Reprinted from www.dailykos.com by Mr Jones
On Friday, October 29th, the Department of Education officially started their #GoOpen campaign. You might be wondering, "What the heck is the #GoOpen campaign?" Well, answering that question takes a bit of research.
#GoOpen is the Dept. of Education's new campaign to reduce the cost of public education, supply school districts with up to date, quality materials, and ensure that the public owns the product of research paid for with public funds.
#GoOpen, and the new proposed rule are the first measure released by the Department of Education toward those goals. Is it a good one? It seems likely. And, it needs your support. This proposed rule does move the department closer to those stated goals by ensuring that public funds do not directly support private profit.
You can, and I suggest you do, comment on the proposed rule on regulations.gov. Well, you can once the proposed rule is actually added to the registry.
Continue below the squib.
What is OER?
Open Education Resources are the future. That's a big statement to make, but not so hard to support. OER's are any resources that are published under a Creative Commons license, meaning that they can be republished without the payment of royalties. They do, however have two small costs that are consistent with what other products produced under a Creative Commons license also share: a republisher must give credit to the original author, and no profit can be derived from the resultant intellectual property.
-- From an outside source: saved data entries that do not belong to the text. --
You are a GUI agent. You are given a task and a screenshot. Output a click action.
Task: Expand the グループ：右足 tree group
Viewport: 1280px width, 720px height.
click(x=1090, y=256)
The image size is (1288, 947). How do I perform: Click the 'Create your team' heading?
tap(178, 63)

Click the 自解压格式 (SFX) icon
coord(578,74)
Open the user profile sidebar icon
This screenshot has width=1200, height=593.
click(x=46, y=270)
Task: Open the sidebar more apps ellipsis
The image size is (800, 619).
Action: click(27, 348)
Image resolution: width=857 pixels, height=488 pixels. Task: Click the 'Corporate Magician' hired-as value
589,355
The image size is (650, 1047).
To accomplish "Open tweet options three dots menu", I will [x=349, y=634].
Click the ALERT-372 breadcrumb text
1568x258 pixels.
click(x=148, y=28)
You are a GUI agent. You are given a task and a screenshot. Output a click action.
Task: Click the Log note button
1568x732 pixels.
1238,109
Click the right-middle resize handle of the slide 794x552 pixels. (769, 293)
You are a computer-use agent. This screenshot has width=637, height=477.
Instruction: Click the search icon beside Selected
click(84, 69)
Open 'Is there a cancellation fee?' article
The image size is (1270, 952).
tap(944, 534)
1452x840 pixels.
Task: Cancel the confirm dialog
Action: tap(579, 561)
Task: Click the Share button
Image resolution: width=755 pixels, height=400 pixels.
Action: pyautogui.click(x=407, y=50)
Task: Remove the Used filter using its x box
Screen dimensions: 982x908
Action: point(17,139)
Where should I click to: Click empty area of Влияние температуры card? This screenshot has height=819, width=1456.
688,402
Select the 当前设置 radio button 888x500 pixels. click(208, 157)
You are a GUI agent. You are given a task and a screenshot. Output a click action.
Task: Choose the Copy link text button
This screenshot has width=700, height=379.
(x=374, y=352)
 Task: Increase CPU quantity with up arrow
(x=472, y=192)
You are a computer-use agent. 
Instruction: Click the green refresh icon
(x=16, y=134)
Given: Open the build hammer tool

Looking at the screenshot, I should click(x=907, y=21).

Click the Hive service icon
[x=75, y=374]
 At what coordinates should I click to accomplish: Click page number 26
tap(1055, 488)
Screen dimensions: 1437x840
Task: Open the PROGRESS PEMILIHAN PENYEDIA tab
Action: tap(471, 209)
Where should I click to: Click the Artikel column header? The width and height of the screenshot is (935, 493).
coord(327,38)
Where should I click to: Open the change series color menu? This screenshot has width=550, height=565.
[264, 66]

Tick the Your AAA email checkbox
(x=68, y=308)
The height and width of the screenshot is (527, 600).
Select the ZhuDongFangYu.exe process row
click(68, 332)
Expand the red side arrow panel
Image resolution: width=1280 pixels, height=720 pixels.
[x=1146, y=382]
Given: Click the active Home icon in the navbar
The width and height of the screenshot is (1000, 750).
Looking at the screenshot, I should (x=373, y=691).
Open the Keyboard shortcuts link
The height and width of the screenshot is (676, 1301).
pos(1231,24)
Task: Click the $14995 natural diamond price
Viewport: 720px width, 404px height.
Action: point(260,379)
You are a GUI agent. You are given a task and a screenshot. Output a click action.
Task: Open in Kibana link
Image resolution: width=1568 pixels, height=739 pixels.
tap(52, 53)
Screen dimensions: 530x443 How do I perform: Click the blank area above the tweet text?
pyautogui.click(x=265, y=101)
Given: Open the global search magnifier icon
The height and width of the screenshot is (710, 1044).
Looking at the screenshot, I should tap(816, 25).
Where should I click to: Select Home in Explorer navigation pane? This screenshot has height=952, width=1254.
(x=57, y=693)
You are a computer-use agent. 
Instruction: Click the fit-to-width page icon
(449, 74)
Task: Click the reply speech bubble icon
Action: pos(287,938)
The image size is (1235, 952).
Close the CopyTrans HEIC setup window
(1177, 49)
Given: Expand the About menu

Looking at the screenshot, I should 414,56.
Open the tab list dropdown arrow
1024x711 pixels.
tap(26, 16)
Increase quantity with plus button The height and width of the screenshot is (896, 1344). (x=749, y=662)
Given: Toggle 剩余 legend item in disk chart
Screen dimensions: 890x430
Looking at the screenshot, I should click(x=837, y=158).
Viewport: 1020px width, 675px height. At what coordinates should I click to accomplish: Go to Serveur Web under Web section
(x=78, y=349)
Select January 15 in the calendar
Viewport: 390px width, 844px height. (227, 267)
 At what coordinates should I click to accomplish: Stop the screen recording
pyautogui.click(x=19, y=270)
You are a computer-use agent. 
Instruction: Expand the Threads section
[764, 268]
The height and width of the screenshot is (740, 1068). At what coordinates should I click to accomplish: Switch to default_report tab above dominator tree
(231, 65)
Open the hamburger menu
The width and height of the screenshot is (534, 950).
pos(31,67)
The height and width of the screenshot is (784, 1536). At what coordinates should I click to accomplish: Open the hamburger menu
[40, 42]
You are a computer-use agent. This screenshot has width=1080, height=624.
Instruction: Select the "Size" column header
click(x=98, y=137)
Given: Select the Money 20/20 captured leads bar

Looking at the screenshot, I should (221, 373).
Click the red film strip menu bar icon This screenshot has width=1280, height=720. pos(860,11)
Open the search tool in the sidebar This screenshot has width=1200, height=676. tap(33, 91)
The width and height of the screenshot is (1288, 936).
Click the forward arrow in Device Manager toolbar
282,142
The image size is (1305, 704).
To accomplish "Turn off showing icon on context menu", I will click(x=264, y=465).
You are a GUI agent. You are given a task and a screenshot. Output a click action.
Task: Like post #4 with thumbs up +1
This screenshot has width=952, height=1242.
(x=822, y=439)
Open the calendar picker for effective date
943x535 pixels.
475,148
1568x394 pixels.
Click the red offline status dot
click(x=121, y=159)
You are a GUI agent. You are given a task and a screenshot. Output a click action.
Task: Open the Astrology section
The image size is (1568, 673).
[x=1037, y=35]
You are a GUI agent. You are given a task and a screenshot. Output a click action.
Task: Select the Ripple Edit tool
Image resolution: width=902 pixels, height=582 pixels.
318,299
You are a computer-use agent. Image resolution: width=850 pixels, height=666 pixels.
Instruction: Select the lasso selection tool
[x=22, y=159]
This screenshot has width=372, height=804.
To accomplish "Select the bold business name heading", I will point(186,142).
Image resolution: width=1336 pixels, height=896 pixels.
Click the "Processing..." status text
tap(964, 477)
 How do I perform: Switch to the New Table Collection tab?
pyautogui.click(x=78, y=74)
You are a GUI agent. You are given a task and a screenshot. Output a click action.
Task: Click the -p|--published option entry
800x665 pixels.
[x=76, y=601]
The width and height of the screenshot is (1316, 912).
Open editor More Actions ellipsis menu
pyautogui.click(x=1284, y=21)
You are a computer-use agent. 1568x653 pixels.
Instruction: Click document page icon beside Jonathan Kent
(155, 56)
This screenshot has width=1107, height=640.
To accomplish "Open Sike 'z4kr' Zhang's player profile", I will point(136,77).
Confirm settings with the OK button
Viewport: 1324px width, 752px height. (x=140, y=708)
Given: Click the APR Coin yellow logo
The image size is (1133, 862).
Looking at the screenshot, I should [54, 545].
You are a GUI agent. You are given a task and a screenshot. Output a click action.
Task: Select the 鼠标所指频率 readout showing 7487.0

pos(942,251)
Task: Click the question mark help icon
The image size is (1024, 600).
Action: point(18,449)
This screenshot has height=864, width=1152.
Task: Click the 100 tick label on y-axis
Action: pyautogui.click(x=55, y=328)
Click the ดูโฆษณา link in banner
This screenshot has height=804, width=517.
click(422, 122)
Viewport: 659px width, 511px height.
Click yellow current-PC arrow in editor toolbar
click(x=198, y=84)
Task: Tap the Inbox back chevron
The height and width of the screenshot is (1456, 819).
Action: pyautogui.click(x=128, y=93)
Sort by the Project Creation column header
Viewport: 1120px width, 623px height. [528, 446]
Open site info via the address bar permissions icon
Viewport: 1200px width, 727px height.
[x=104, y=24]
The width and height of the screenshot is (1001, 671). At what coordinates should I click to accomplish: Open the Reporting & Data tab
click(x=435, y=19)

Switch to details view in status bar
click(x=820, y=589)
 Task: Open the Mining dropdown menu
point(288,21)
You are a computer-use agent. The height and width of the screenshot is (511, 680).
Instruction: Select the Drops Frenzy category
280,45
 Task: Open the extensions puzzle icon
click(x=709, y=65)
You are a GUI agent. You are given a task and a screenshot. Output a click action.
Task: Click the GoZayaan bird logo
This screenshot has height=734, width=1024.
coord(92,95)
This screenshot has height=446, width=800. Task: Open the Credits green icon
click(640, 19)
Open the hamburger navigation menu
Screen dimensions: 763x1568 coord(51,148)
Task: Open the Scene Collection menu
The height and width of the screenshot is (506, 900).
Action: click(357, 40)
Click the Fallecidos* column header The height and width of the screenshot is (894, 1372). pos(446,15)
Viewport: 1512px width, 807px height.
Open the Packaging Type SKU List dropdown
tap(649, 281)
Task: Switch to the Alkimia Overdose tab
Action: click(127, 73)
The main benefit to OER's is its own main detractor; The fact that it's royalty-free also means that publishers can't charge rent on their work. One can imagine what the text book industry has to say about the #GoOpen campaign and OER's in general. Some of their concerns might even be valid.
What does the proposed rule actually do?
The new rule, released on Saturday, Nov 30th, changes exclusions to existing rules: allow the public to reproduce the work as long as the author is given credit for the original work.
This means that, once a grant is given to an individual or institution, the work funded and produced by that grant belongs to both the individual or institution that received the grant and the public. The grantee retains the rights to the work and product, they just have to share the rights with the public. They can still sell it to a publisher, and receive royalties from it, but the public can reproduce it free of charge.
Does this new rule represent a change in direction?
The Department of Education, since 1980, has been moving toward the creative commons license requirement. This is just the latest push towards free reproduction of federally funded research that minimizes the profit motive in educational materials.
What all of this means.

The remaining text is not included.